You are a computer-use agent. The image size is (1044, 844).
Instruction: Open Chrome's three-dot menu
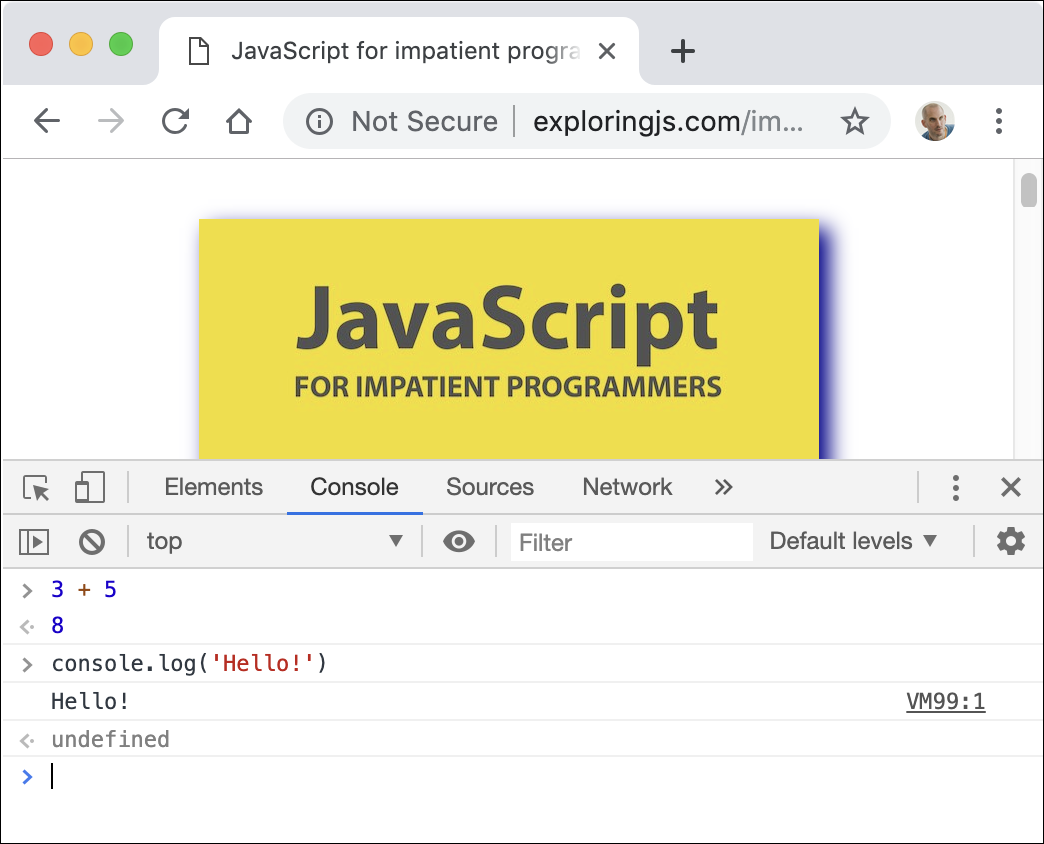pos(998,122)
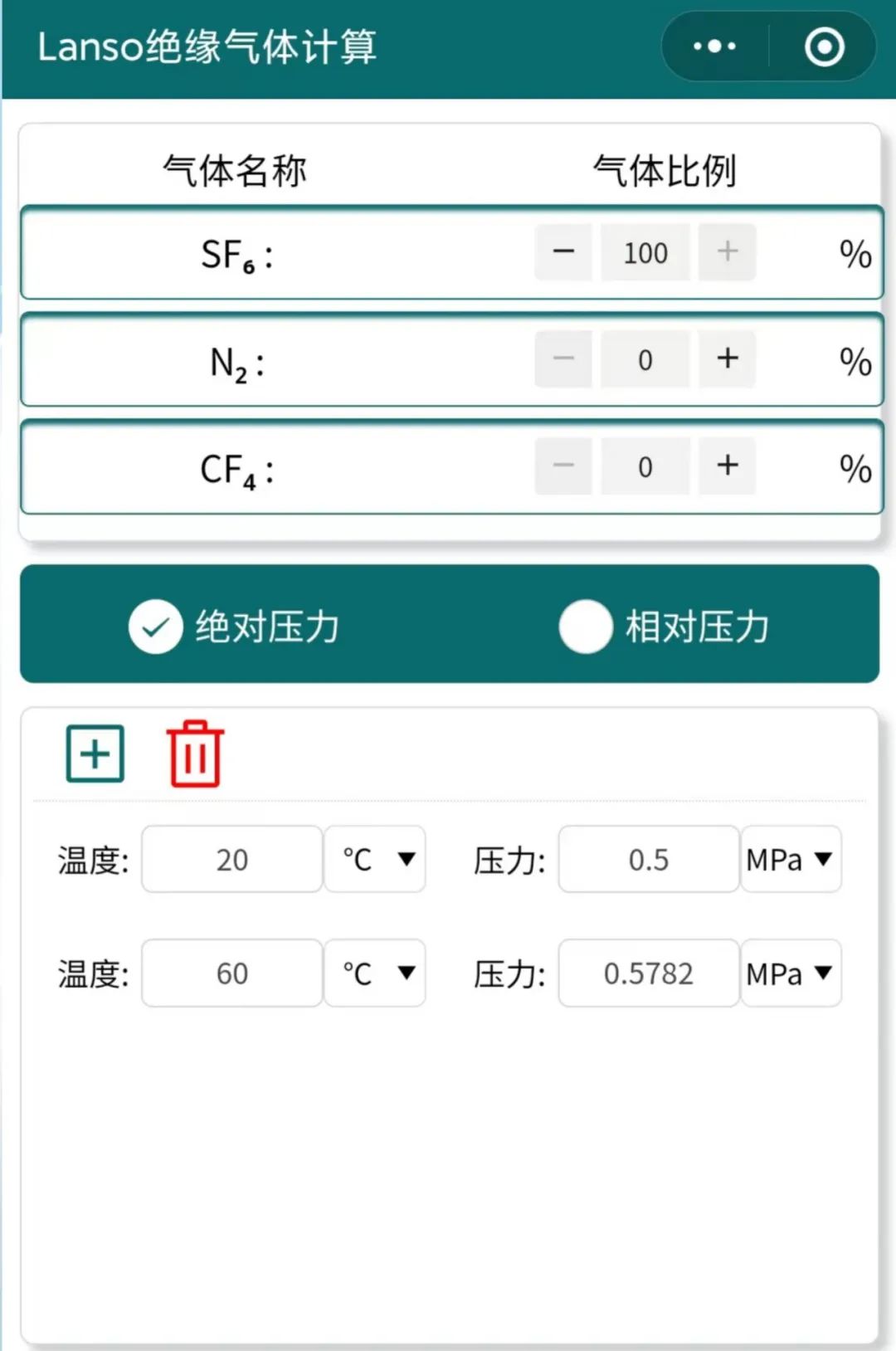The height and width of the screenshot is (1351, 896).
Task: Click the minus stepper next to SF6
Action: [x=563, y=252]
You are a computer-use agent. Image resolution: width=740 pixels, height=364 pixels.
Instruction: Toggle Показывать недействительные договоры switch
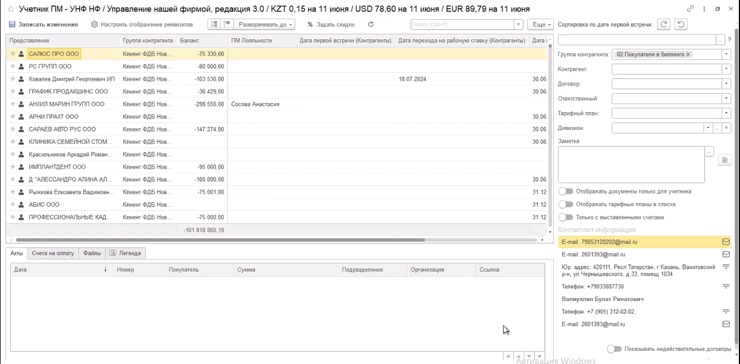pyautogui.click(x=614, y=349)
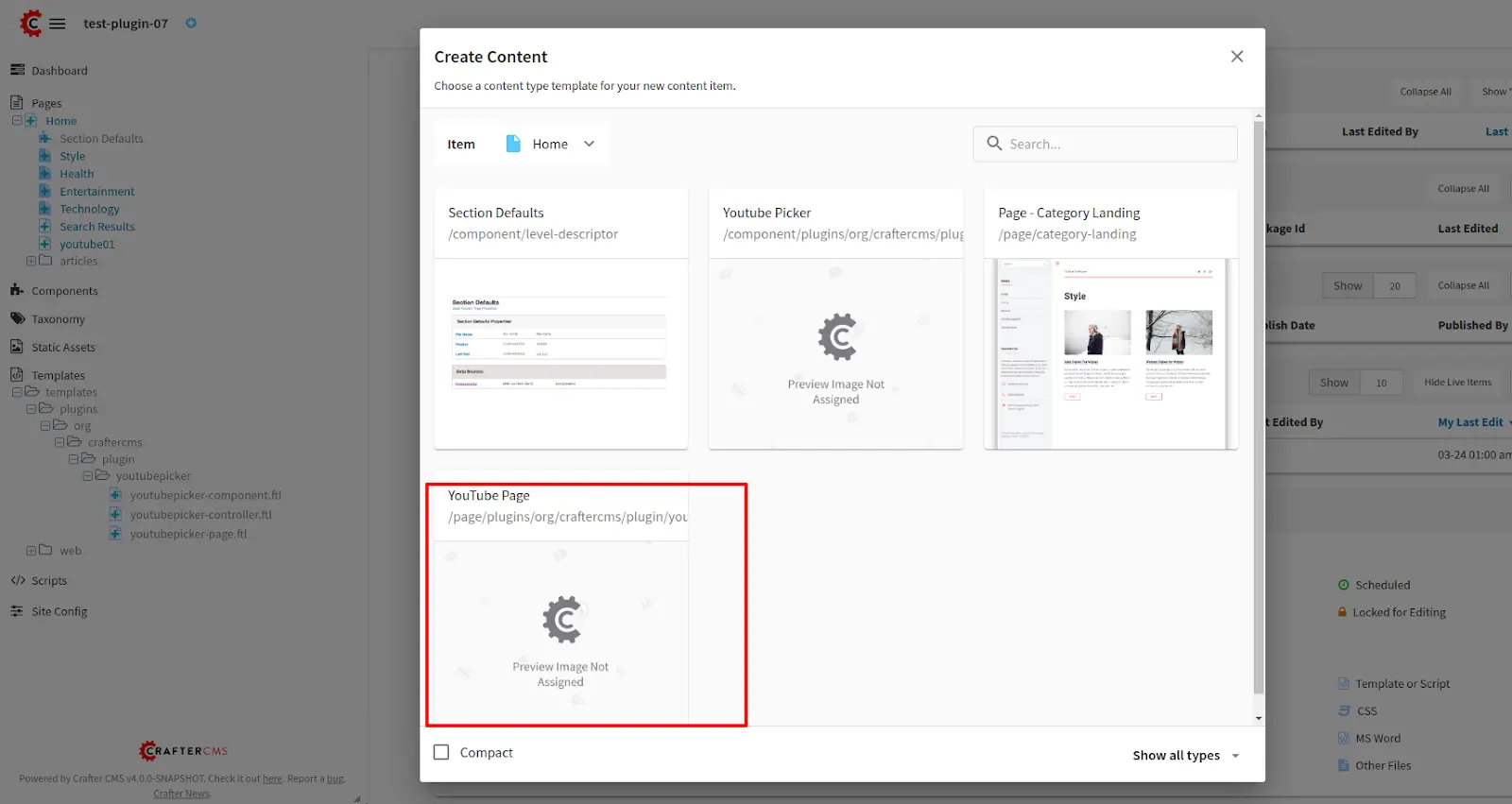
* * * *
▶ **WHAT YOU NEED TO DO**
What is needed is an exact copy of every record above, minus the images.

▶ **THE ANSWER**
You are a computer-use agent. The image size is (1044, 844).
Instruction: Open Chrome's three-dot menu
pos(998,122)
The height and width of the screenshot is (1351, 896).
Task: Click the minus stepper next to SF6
Action: [x=563, y=252]
You are a computer-use agent. Image resolution: width=740 pixels, height=364 pixels.
Instruction: Toggle Показывать недействительные договоры switch
pyautogui.click(x=614, y=349)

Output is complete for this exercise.